▶ _STATED GOAL_: Convert everything from the line containing "The image size is (700, 392)." down to the line containing "Action: coord(537,41)" into a numbered list, skipping blank lines and leaving out the pictures.

▶ _RECORDS FOR THIS TASK_:
--- --- ---

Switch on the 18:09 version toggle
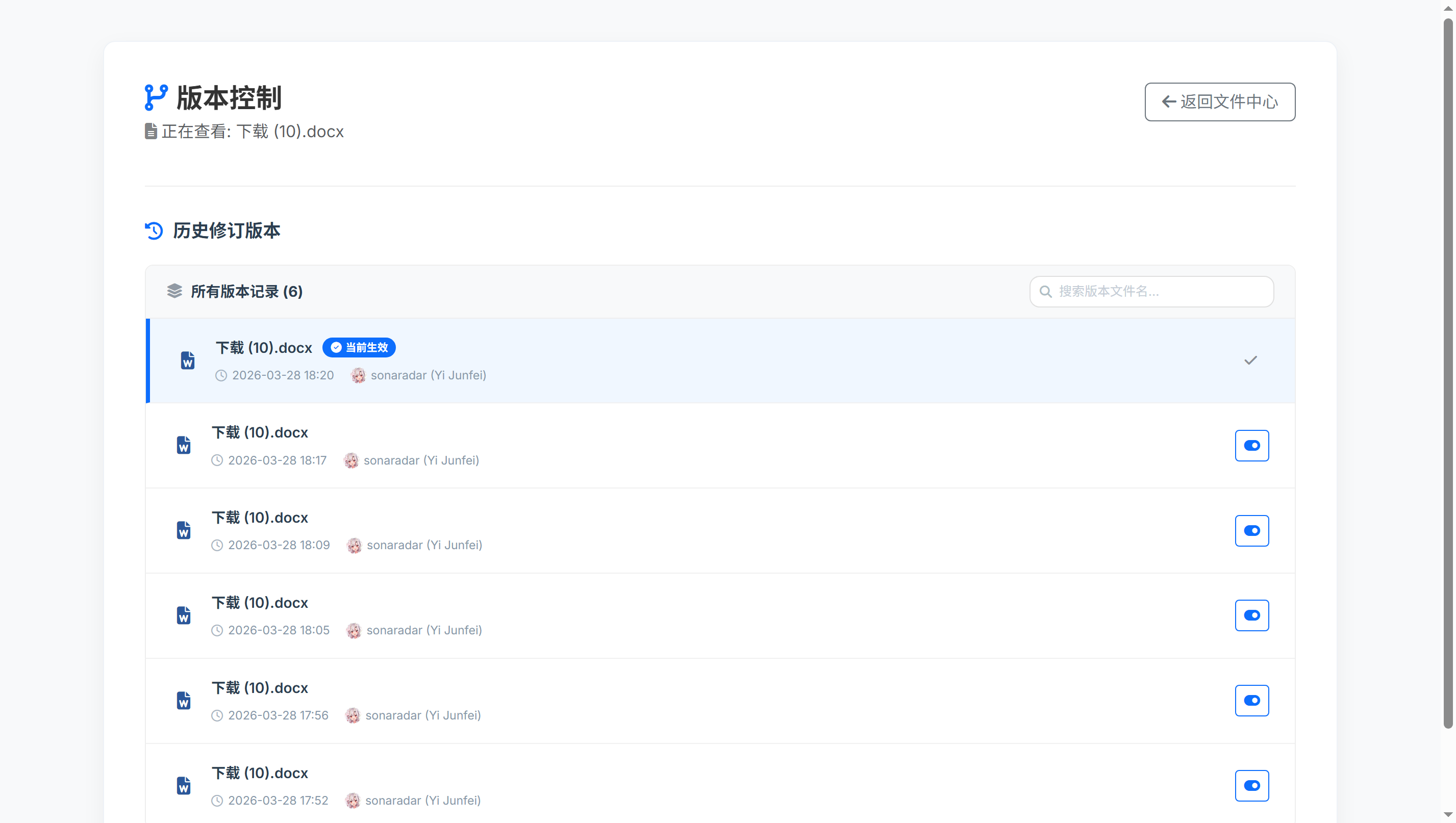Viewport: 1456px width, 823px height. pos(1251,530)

--- --- ---

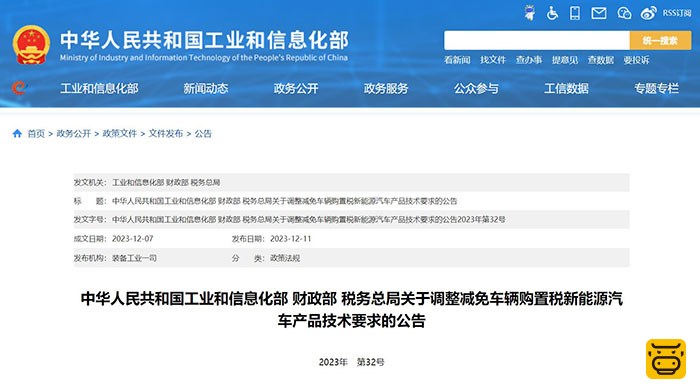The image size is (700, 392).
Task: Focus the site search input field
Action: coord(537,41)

--- --- ---

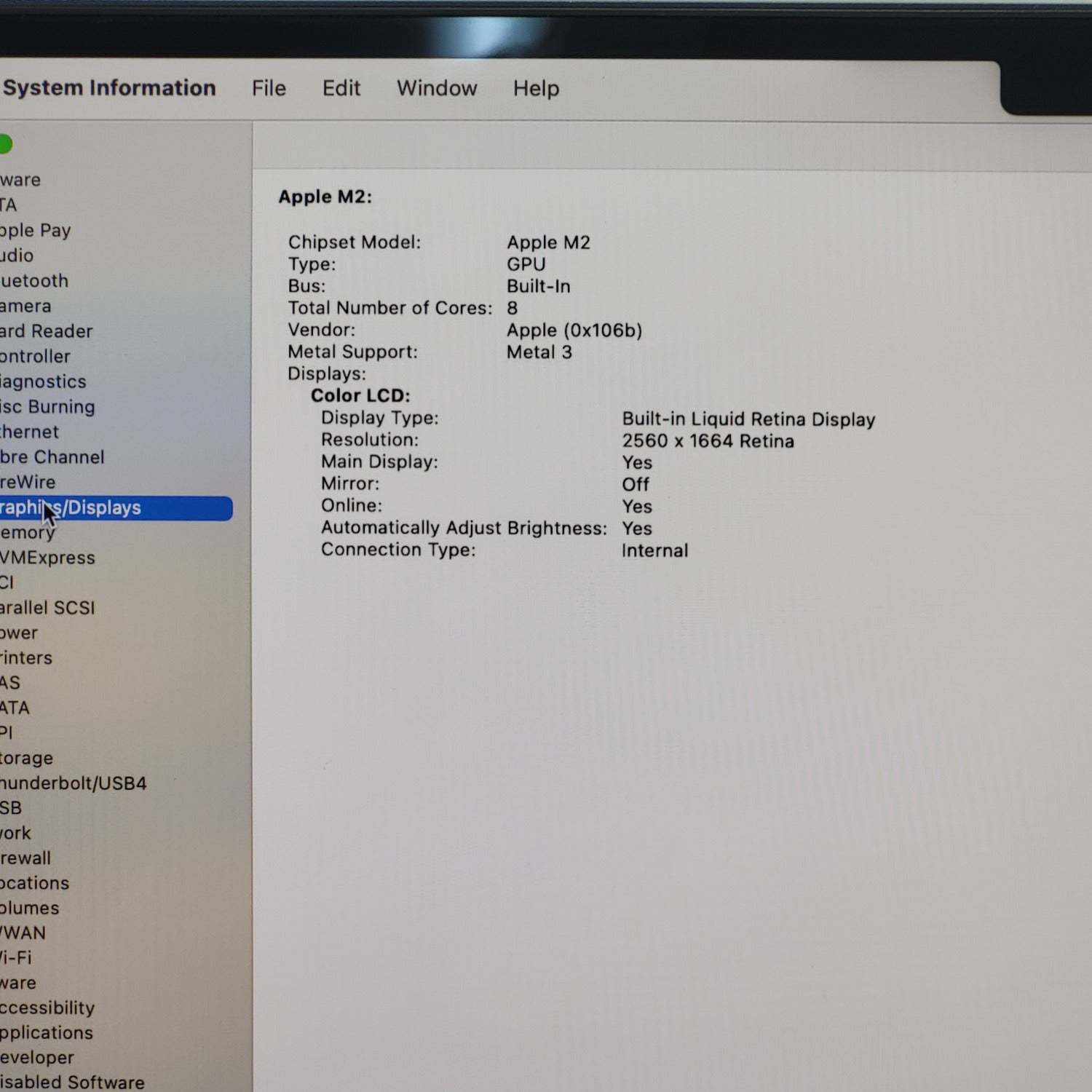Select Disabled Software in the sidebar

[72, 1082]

--- --- ---

▶ _EXERCISE RESULT_:
1. The image size is (700, 392).
2. Task: Focus the site search input field
3. Action: coord(537,41)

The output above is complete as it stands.